Yep. I can see my Lewis pounding on a plastic cup of cheese. I can visualize the goofy grin on his face and hear that contagious giggle that makes me want to squeeze him to pieces. I can also imagine him enjoying the attention of this little stunt a bit too much.
So much that it drew the attention of his principal.
I wonder what Lewis thought as Mr. Jimmerson approached his table. I wonder if he was embarrassed as he was forced to walk across the cafeteria alone to dump his tray. I wonder if his heart was racing when he took his seat in that room no one wants to get sent to. I guess maybe I’ll never know how it all went down.
But I do know that his guilty conscience wouldn’t let him go to sleep without confessing. Or more likely, his guilty conscience combined with thoughts of a looming parent-teacher conference. The fear of being found out seems to have a way of influencing the decision to fess up.

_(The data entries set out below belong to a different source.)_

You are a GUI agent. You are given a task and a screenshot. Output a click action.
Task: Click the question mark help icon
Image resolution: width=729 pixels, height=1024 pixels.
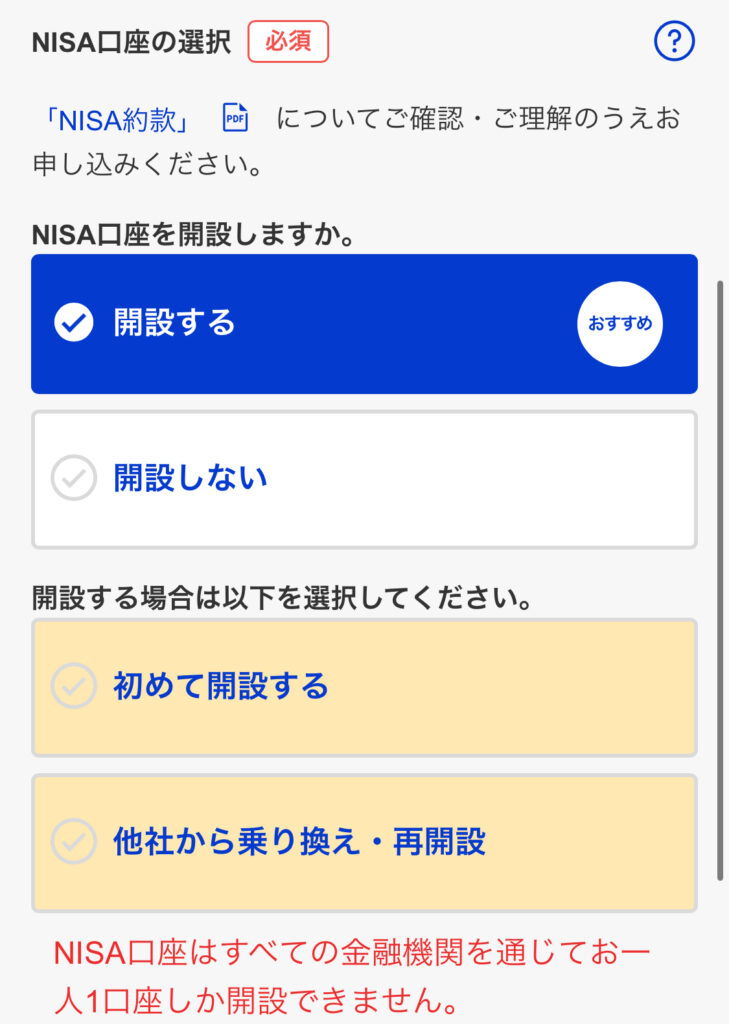tap(674, 42)
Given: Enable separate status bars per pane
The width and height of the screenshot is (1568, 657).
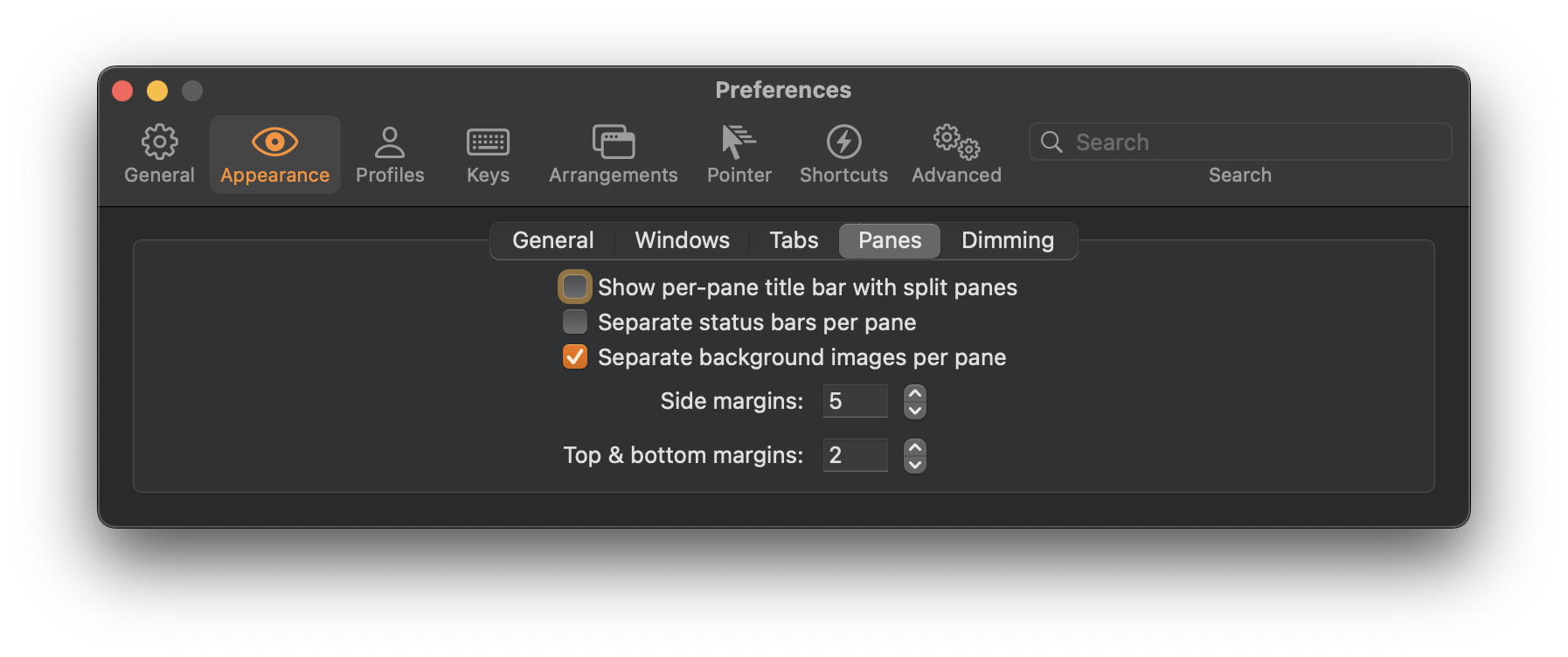Looking at the screenshot, I should point(574,322).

Whatever it was, my little man knew his best move was to confess.
Lewis has always had a way of making me smile, and tonight’s bedtime conversation was no exception.
I smiled because I knew his tender little heart really wanted his mommy to say it was okay. And I smiled because the kid is so stinking funny.
Lewis not only made me smile with his bedtime confession, but he got me thinking about accountability in adult-life.
I think we could all use a little healthy my-kindergarten-teacher-is-going-to-tell-on-me-fear like that in our lives. We need someone who isn’t afraid to ask us if we’ve done anything worth a trip to the principal’s office. And who isn’t going to just let us get away with it if we have. I know there are times I’ve tossed some stinky cheese – or maybe some unkind words or ugly thoughts- at people who didn’t ask for it.
And though I’ve never been sent to the principal’s office, I am pretty thankful for the people in my life who won’t let me get away with doing stupid stuff. And whose influence usually keeps me from doing the stupid stuff in the first place. How about you?